Production Method: The immunizing peptide was produced by solid phase synthesis on a multipep peptide synthesizer and purified by reverse-phase hplc chromatography. Purity was assessed by analytical hplc and the amino acid sequence confirmed by mass spectrometry analysis. This peptide was coupled to KLH prior to immunization into rabbits. New Zealand White rabbits were subcutaneously injected with KLH-coupled immunizing peptide every 4 weeks for 4 months. The sera from these animals was applied onto an agarose column to which the immunogen peptide was thio-linked. Antibody was eluted from the column with 0.1 M glycine, pH 2.5. Subsequently, the antibody solution was neutralized to pH 7.0 with saturated Tris.
Antibody Modification: Unconjugated. Contact KInexus if you are interest in having the antibody biotinylated or coupled with fluorescent dyes.
Antibody Concentration: 0.95 mg/ml
Storage Buffer: Phosphate buffered saline pH 7.4, 0.05% Thimerasol
Storage Conditions: For long term storage, keep frozen at -40°C or lower. Stock solution can be kept at +4°C for more than 3 months. Avoid repeated freeze-thaw cycles.
Product Use: Western blotting | Antibody microarray
Antibody Dilution Recommended: 2 µg/ml for immunoblotting
Antibody Species Reactivity: This antibody detects the target phosphoprotein in the following species due to conservation of amino acid sequence: Human | Chimpanzee | Rhesus macaque | Dog | Rat | Mouse | Platypus.
Related Product 1: NPM S4 phosphorylation antibody (Cat.

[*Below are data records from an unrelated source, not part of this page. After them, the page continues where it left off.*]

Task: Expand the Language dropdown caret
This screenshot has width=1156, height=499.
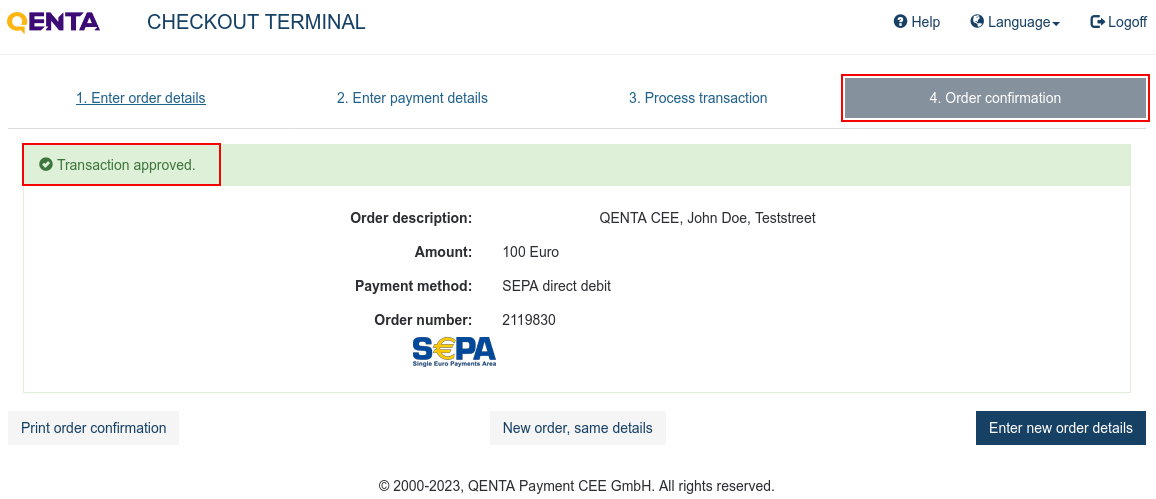Action: [x=1056, y=24]
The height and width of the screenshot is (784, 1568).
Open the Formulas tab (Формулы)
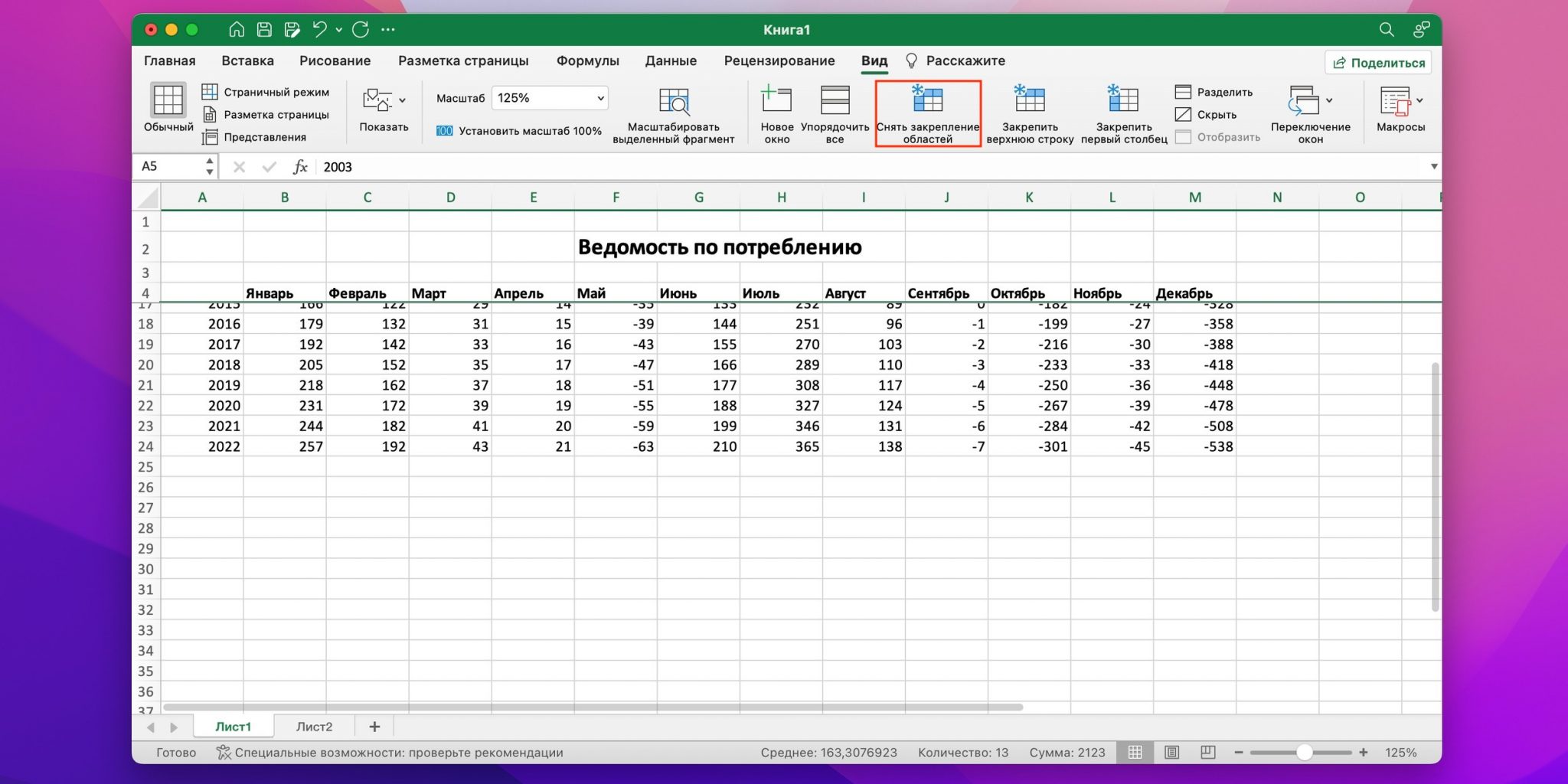point(587,60)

No.: AB-PN975)
Scientific Background: NPM1 (Nucleophosmin; B23) is an abundant, multifunctional chaperone protein primarily located in the nucleolus, where it regulates diverse cellular processes such as ribosome biogenesis, centrosome duplication, protein chaperoning, histone assembly, cell proliferation, and regulation of tumour suppressors p53/TP53 and ARF. It interacts with and regulates ARF and p53, maintaining cellular stability. It binds ribosomes to drive ribosome nuclear export. It is associated with nucleolar ribonucleoprotein structures and binds single-stranded nucleic acids. It acts as a chaperonin for the core histones H3, H2B and H4. It stimulates APEX1 endonuclease activity on apurinic/apyrimidinic (AP) double-stranded DNA but inhibits APEX1 endonuclease activity on AP single-stranded RNA. It may exert a control of APEX1 endonuclease activity within nucleoli devoted to repair AP on rDNA and the removal of oxidized rRNA molecules. In concert with BRCA2, it regulates centrosome duplication. It controls centriole duplication, since its phosphorylation by PLK2 is able to trigger centriole replication. It negatively regulates the activation of EIF2AK2/PKR and suppresses apoptosis through inhibition of EIF2AK2/PKR autophosphorylation. It antagonizes the inhibitory effect of ATF5 on cell proliferation and relieves ATF5-induced G2/M blockade. In complex with MYC, it enhances the transcription of MYC target genes. It prevents aggregation of nucleolar proteins, and plays a key role in DNA repair and centrosome duplication. It constantly shuttles between the nucleus and cytoplasm for these functions. Mutations in NPM1 is common in 30–35% of adult Acute Myeloid Leukemia (AML) cases, and can cause the protein to delocalize to the cytoplasm. Dysfunction from mutation of NPM1, often C-terminal insertions, cause cytoplasmic localization, serving as a is a driver of leukemia. It can be overexpressed in various solid tumours, and translocations (e.g., NPM1-ALK) are involved in rare lymphomas. This description may include information annotated by UniProt and/or Google AI.